Tudo isto acontece no contexto das ameaças do líder espiritual do Irã, Ali Khamenei, de que Israel não durará o suficiente para celebrar o seu 100º aniversário. Não podemos deixar de nos perguntar se Khamenei, de 85 anos, está brincando com a ideia de acelerar este colapso para que aconteça enquanto ainda está vivo.
Há outro ator crítico – os Estados Unidos. Em abril, apesar das suas divergências com Netanyahu, a administração Biden manteve-se ombro a ombro com Israel, e os aviões e sistemas de defesa aérea americanos ajudaram a frustrar o ataque.
Amos Hochstein, o enviado especial dos EUA que visita Israel e o Líbano esta semana, alertou os seus interlocutores israelenses na segunda-feira que se Israel iniciar uma guerra total contra o Hezbollah no Líbano, isso poderá levar a um ataque em grande escala a Israel por parte do Irã. A combinação de mísseis e drones iranianos e libaneses, acrescentou, pode muito bem sobrecarregar os sistemas de defesa aérea de Israel.

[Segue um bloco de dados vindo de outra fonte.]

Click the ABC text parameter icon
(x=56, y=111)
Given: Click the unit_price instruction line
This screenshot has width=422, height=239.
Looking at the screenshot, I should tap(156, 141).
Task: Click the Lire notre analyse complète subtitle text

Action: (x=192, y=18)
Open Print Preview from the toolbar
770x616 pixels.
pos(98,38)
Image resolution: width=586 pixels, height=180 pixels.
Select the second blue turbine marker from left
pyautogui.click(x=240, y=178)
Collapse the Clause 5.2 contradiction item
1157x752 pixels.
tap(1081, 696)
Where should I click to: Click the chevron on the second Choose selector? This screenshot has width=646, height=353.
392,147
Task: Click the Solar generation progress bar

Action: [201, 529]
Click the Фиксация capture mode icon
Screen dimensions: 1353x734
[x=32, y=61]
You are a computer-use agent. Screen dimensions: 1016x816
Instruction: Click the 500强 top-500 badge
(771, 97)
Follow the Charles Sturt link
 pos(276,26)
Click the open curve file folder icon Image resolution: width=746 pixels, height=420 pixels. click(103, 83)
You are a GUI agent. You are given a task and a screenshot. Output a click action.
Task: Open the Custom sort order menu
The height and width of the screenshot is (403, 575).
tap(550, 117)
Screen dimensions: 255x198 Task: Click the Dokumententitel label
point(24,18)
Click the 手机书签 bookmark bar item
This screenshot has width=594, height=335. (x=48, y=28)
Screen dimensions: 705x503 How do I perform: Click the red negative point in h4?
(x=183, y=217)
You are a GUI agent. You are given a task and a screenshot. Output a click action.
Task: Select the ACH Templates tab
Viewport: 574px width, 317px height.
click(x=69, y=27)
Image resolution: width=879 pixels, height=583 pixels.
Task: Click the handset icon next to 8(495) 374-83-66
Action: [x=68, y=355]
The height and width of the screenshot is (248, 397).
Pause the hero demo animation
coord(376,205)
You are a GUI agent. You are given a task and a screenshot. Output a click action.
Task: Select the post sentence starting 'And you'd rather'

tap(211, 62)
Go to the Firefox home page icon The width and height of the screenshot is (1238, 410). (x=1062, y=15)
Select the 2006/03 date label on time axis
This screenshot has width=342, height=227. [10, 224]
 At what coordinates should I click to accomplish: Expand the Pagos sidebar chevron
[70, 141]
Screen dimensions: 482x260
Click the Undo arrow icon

Os americanos estão agora tentando extinguir as chamas cada vez mais intensas na fronteira israelo-libanesa. A preocupação imediata da administração é a possibilidade de eclosão de uma guerra entre Israel e o Hezbollah que causaria uma enorme destruição em ambos os países.
Mas há também uma questão mais ampla. A última coisa que a administração Biden deseja é chegar em segundo lugar às eleições presidenciais dos EUA em novembro (nas quais o presidente está atualmente atrás do seu rival republicano, Donald Trump , na maioria das sondagens) com uma guerra regional em curso no Médio Oriente, incluindo o Irã, que iria aumentar significativamente o custo da gasolina para os motoristas americanos.